Along the same lines, I would also suggest…
Create an emergency fund.
Start putting a small amount of each check into a savings account or a separate account that you don’t touch unless it is an emergency. Owning a home is great in so many ways, but one small disadvantage is when something breaks, you are responsible for repairing it. Anything can break on you, and it usually happens at the worst time, but being prepared with some extra money for those things will be a life saver. Instead of stressing about how to get the money to repair your heat/air unit, you could already have most or all of the money set aside. Sure it still stinks to let go of all that, but better to have it upfront than to go in debt for something like that.
Learn how to do basic home repairs.
When you own a home, there are a lot of little things that come up that need repairs, or replaced. If you know how to do a few things around the house, you could save yourself a bundle of money. Just know how to use basic tools or how to look up You-tube videos to figure it out.

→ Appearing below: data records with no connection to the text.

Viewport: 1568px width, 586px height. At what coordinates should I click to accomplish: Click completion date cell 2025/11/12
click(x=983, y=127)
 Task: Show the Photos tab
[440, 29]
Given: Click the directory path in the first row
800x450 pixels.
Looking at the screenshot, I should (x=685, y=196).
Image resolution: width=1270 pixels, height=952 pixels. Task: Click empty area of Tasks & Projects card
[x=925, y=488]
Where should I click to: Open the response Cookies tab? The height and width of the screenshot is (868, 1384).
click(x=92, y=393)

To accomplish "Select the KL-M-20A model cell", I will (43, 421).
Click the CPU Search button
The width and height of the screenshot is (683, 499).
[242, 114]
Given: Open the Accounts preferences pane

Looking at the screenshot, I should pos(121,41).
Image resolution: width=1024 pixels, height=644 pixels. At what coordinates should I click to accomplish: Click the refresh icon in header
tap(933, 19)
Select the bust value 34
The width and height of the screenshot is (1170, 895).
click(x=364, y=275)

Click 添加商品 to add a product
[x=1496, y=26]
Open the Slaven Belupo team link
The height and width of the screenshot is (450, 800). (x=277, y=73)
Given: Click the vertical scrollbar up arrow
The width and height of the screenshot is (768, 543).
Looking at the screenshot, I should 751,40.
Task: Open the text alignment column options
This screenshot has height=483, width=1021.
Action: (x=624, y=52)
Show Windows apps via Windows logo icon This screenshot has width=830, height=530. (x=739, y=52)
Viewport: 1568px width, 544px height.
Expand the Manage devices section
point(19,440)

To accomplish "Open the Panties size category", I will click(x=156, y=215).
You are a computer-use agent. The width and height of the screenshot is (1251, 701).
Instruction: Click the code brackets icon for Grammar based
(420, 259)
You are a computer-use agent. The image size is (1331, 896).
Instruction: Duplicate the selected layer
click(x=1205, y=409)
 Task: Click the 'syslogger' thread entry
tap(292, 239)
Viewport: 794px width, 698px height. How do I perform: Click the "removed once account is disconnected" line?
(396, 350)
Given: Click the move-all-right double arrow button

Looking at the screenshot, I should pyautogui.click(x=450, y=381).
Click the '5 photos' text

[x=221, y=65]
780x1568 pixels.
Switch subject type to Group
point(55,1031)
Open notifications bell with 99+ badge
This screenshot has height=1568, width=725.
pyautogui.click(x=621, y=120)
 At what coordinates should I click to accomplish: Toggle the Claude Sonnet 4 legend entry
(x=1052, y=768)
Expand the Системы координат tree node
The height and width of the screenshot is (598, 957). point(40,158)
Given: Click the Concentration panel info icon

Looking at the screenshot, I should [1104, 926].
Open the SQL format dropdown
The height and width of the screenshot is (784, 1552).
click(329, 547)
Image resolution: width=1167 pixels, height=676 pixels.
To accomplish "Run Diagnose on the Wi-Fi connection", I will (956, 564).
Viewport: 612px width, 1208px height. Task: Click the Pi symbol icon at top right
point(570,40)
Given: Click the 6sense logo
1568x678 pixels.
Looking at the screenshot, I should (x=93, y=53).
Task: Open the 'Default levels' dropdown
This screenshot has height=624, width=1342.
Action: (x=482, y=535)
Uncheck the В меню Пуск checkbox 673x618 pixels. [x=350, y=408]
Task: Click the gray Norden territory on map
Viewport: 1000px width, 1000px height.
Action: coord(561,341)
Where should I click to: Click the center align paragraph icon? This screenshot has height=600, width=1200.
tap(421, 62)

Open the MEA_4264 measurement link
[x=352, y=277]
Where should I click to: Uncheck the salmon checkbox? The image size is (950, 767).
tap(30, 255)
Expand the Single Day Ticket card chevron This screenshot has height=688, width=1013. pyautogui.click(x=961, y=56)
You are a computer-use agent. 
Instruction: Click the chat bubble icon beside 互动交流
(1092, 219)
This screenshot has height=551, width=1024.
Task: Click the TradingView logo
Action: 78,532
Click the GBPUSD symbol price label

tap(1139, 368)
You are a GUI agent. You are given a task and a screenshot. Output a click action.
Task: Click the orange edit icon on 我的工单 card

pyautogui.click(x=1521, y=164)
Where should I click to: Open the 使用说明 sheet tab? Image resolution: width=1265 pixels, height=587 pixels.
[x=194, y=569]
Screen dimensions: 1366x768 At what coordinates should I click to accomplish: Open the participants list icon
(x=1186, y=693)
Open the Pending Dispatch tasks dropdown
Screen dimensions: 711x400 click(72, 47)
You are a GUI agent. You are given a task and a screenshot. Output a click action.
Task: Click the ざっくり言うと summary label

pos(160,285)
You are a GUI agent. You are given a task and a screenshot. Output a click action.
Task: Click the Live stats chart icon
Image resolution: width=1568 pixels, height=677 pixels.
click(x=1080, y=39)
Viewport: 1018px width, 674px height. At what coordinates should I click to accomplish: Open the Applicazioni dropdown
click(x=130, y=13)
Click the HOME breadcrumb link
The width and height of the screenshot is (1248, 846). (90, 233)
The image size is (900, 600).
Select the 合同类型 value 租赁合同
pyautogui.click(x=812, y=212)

I would definitely recommend doing these things DIY before calling a handyman:
- hang curtains
- change light fixtures
- change door locks
- install appliances (some do deliver and install for free)
- fix a toilet leak
- unclog a drain
- install basic flooring
- basic plumbing knowledge
- install baseboards or wood trim
- install new doors
- patch drywall
- shampoo carpets
There are tons of videos, tutorials, and Pinterest DIY blog posts that can help you with just about any project. I know not everyone is Chip or Joanna Gains, but you could probably figure out some of these repairs/projects and save a lot of money by doing so.
I know it can be scary, and overwhelming, and frustrating, and difficult, but in the end you will be so so so proud of yourself and you will find so much pride in owning your own home.
Just do as much research as possible, gather a lot of information, talk with friends and family, and sit down with a budget and get real with yourself before you say yes to your new home. And just remember, if the home you find is not your style or perfect just yet, just know with a little patience, elbow grease, some DIY, and love your house can turn into a cozy haven that is just perfect for you to call home!
What tips would you add to this list?